Figure 7: Summary of the management of BBE
Conclusion
Finally, we hypothesized that the best therapeutic option for patients presenting AUD/BBE is to administer mirtazapine which is a noradrenergic and specific serotonergic antidepressant that has more advantage over other antidepressant during the post-withdrawal phase of alcoholism when the adolescent cannot drink alcohol because their BBE condition and based on its specific parallel action on the noradrenergic and serotonergic system, which can provide a detoxification effect and increases serum BDFN levels as has been proven by other investigators. To prescribe another antidepressant such as desipramine, citalopram, tranylcypromine, fluoxetine, or escitalopram will not make sense because they do not induce modifications on BDNF mRNA and did not provide any evidence of collateral effect in cases with parents presenting AUD.
Declarations
Consent for publication
We obtained written informed consent for publication from our patient, including laboratory results. All information is fully available for any interested reader by request.

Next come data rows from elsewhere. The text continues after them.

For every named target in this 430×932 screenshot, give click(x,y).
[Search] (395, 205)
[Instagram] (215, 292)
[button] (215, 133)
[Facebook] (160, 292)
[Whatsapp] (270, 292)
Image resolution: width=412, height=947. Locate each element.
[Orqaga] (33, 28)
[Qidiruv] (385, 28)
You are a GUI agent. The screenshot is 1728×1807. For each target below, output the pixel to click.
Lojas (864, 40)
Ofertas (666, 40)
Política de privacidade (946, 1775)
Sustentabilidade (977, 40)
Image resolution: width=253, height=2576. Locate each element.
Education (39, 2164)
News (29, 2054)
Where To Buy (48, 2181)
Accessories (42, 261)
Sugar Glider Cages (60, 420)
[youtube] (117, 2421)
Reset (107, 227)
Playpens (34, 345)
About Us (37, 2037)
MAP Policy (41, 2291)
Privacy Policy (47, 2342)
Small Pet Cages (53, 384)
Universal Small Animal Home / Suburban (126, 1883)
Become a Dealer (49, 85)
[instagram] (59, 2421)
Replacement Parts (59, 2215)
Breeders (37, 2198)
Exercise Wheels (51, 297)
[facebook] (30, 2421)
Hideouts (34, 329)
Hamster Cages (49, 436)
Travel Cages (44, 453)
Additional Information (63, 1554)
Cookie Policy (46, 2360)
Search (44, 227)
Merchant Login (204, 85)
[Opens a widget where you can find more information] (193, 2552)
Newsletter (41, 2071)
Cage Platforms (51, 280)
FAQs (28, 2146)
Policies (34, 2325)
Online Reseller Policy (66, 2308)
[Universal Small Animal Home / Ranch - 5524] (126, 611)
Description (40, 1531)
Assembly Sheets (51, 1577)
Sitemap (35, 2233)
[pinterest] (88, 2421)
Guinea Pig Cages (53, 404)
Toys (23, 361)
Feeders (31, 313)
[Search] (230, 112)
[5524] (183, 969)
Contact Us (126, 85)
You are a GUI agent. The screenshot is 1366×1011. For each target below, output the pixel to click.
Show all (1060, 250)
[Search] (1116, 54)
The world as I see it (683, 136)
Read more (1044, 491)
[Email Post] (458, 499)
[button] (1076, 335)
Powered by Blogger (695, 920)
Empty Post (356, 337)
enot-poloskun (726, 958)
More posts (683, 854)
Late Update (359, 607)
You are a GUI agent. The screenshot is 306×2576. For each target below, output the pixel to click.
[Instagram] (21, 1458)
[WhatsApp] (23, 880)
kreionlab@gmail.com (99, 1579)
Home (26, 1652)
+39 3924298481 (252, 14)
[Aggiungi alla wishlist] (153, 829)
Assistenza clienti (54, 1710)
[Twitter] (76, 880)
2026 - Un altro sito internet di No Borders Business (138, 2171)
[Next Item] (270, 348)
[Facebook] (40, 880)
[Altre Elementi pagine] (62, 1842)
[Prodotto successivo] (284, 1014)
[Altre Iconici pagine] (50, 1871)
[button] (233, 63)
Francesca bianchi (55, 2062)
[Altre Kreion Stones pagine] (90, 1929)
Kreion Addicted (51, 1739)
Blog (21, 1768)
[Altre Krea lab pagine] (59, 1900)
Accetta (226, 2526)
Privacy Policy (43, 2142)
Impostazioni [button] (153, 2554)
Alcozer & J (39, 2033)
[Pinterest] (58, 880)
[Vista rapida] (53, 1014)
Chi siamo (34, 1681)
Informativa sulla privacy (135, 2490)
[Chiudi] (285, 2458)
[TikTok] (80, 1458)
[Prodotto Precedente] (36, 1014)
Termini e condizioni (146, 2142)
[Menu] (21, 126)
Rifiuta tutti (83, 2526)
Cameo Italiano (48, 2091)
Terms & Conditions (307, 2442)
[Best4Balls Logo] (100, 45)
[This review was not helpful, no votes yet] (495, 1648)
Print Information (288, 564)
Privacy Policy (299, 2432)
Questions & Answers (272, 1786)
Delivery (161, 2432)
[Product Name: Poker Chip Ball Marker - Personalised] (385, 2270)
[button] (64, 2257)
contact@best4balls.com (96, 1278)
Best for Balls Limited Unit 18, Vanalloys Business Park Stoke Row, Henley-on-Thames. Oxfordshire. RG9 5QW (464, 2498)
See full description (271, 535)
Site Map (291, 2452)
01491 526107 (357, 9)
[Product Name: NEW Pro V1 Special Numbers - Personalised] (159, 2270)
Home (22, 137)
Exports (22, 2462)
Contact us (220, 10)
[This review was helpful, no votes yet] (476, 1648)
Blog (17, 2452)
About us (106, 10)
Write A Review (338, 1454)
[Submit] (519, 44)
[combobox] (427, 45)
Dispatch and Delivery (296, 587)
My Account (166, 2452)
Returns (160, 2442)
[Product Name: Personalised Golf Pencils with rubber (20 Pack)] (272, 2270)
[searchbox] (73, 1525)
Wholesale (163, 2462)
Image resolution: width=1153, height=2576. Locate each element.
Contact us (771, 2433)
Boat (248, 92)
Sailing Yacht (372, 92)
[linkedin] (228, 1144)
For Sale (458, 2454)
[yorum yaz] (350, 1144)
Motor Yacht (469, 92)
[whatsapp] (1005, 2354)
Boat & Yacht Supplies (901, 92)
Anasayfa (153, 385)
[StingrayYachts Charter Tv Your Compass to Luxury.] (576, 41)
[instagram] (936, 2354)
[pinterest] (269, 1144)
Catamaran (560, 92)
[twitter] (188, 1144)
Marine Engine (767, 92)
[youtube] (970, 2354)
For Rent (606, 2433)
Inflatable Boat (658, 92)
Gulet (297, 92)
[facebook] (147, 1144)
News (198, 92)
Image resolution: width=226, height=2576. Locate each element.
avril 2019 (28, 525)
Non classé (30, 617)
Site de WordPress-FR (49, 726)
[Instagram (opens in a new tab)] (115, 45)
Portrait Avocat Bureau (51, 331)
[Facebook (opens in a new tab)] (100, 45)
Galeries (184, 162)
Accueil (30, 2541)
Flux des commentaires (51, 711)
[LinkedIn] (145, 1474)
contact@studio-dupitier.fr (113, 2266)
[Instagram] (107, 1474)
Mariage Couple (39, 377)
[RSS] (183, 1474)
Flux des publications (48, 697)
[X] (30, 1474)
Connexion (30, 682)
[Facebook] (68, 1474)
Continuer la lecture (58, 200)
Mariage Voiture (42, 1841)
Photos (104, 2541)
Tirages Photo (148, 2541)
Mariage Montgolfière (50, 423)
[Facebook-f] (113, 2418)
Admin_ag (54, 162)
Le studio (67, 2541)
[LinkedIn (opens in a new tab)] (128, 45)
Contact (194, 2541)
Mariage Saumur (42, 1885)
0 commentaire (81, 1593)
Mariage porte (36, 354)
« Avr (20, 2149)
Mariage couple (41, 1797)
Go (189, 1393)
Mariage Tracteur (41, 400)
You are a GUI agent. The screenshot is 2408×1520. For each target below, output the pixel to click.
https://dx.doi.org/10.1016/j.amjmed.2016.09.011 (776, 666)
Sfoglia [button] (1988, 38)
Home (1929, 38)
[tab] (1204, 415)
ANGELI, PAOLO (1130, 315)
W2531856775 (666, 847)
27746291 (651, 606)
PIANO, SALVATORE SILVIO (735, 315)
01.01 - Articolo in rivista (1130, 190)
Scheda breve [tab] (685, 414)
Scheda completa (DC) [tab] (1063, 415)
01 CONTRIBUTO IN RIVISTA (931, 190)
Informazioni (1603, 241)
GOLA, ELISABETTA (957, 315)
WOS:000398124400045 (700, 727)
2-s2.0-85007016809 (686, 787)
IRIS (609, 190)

Availability of data and material
All data supporting this report are available on reasonable request from the corresponding author.
Declaration of anonymity
All authors certified that they did not mention the names, initials, and other identity issues of this patient. Therefore, a complete anonymity is guaranteed.
Manuscript writing process
HFS and LFIV. All authors have approved this version for publication.
Ethical Approval
The WSU/NMAH Ethical Committee did not request an additional ethical approval for this study.
Acknowledgement
We deeply thanks to Dr Sibi Joseph for his contribution to this study.
Competing Interest
Both authors declared that they performed this study without any commercial, financial, or otherwise relationships able to construe a potential conflict of interest.
Funding
Both authors declared that they did not receive financial aid or collaboration that could have influenced the results reported in this paper.
Authors’ Contributions
Study concept and design: HFS, and LFIV. Data collection from searched literature: HFS, and LdeFIV. Analysis of the obtained data was done by LdeFIV/HFS plus the first and final draft of this paper. The manuscript was revised by HFS and LFIV and it was supervised by HFS.